- Kubernetes Clusters (i.e. Dev and Prod) running on AWS EKS. You can use eksctl to create clusters on AWS EKS. Use the below command
eksctl create cluster --name <clusterName> --version 1.14 --region us-east-2 --nodegroup-name standard-workers3 --node-type t2.small --nodes 3 --nodes-min 1 --nodes-max 4
- Cluster Version: 1.14
- Docker Registry: AWS ECR
- Application Language: For now, just used a sample index.html file
- CI/CD Tool: Jenkins
- Create an AWS ECR Repo for the Application. For example, app-ecr.
- Provision an EC2 Server with Jenkins Installed on it.
- Ensure yq and curl are installed on the server.
- Install Docker and kubectl on the server.
- Kube config files for both the clusters i.e. Dev and Prod are kept inside .kube directory in Jenkins Home i.e. /var/lib/ jenkins/.kube.
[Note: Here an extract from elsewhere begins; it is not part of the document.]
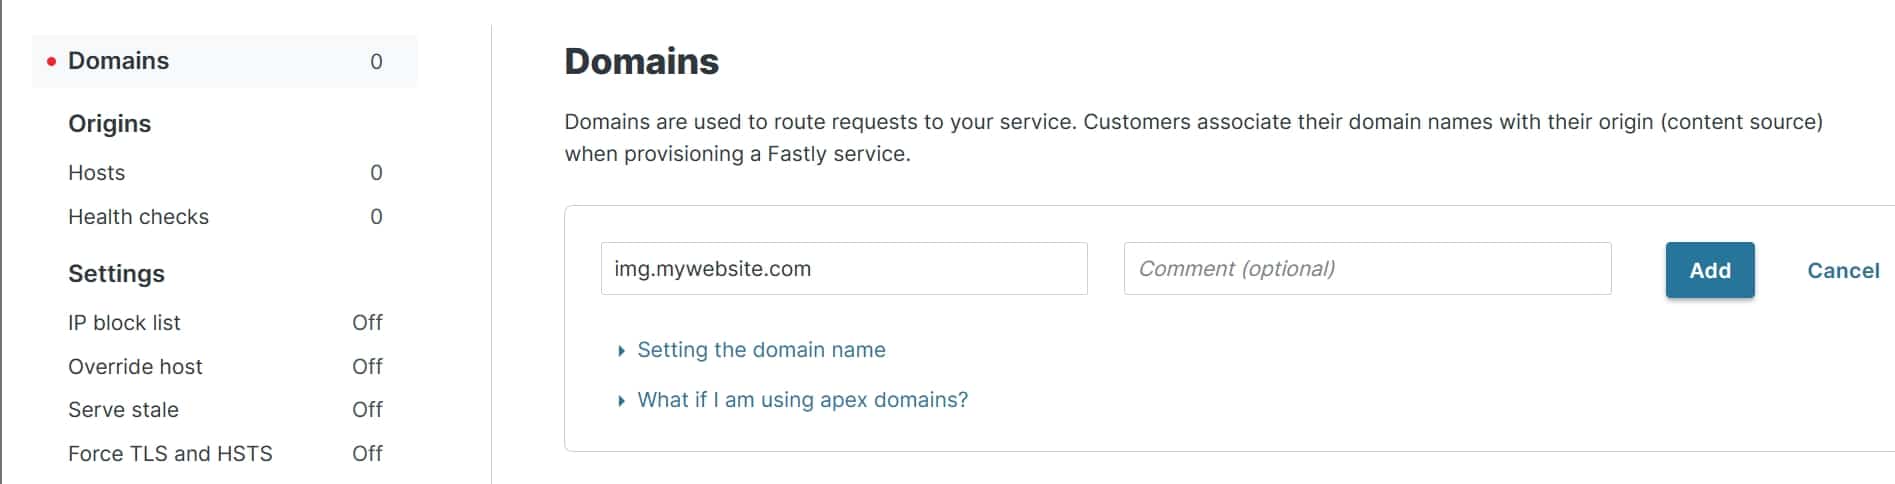
Task: Click the Off status beside Force TLS and HSTS
Action: [x=367, y=454]
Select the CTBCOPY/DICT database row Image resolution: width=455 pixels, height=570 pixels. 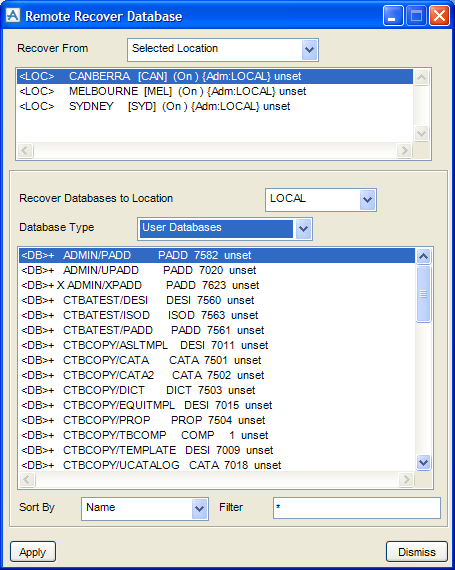217,390
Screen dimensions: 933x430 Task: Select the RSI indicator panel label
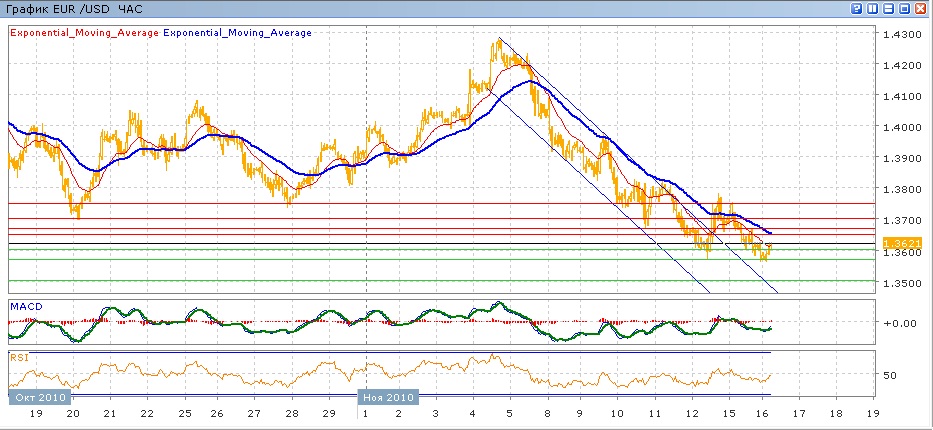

- Execute the below command to get the Kube config file. Copy the contents of the ~/.kube/config and paste in a new file in Jenkins Home i.e. /var/lib/jenkins/.kube/dev-config. Repeat this step for both the clusters. For Prod config, the config file is available at /var/lib/jenkins/.kube/prod-config.
aws eks update-kubeconfig --name <CLUSTER_NAME> --region us-east-1
- Create a Pipeline Job with the Jenkinsfile provided in the Github Repo.
- The pipeline takes following user Inputs
- GIT_BRANCH: Git Branch to use for the application source code.
- ACCOUNT: AWS Account Number.
- PROD_BLUE_SERVICE: If we already have a blue environment, specify the live blue service name in the Prod cluster. Otherwise, leave blank.
- ECR_REPO_NAME: Name of the existing AWS ECR Repo name where the built docker images will be pushed.
- Once the above parameters provided, it will trigget the following jobs in the pipeline.
- Clone - Clones the source code repository
- Lint HTML - Lints the index.html
- Build Docker Image - Builds the docker image for the app and pushes the image to ECR.
- Deploy on Dev-The built image is deployed on the Dev K8s cluster using kubectl. It’s an in-place deployment where the existing deployment is updated with the docker image.
- UserInput-This step needs a manual intervention for proceeding to the Prod environment. Two user inputs are required here(Note- When you run it for the very first time, make sure you select both check boxes):
- DEPLOY_TO_PROD: Tick mark to deploy the built docker image to Prod Cluster.
- PROD_BULE_DEPLOYMENT: Tick mark if it’s a fresh deployment on the prod cluster.
- Deplot to Prod If selected to proceed to prod, this step deploys the image on Prod cluster using “kubectl apply” command. It creates a green deployment and a temporary green LoadBalancer Service.
- Validate: This step can contain multiple test cases to validate application functionality. In our case, we have a sample application(just 1 index.html) for which we have provided a curl command on a specific path to test the application.
- Patch Live Service and Delete Blue Once validated successfully, this step patches the existing live blue service using the “kubectl patch” command to point the live service(previously deployed service) to the latest deployment and delete the blue deployment as well as temporary green service.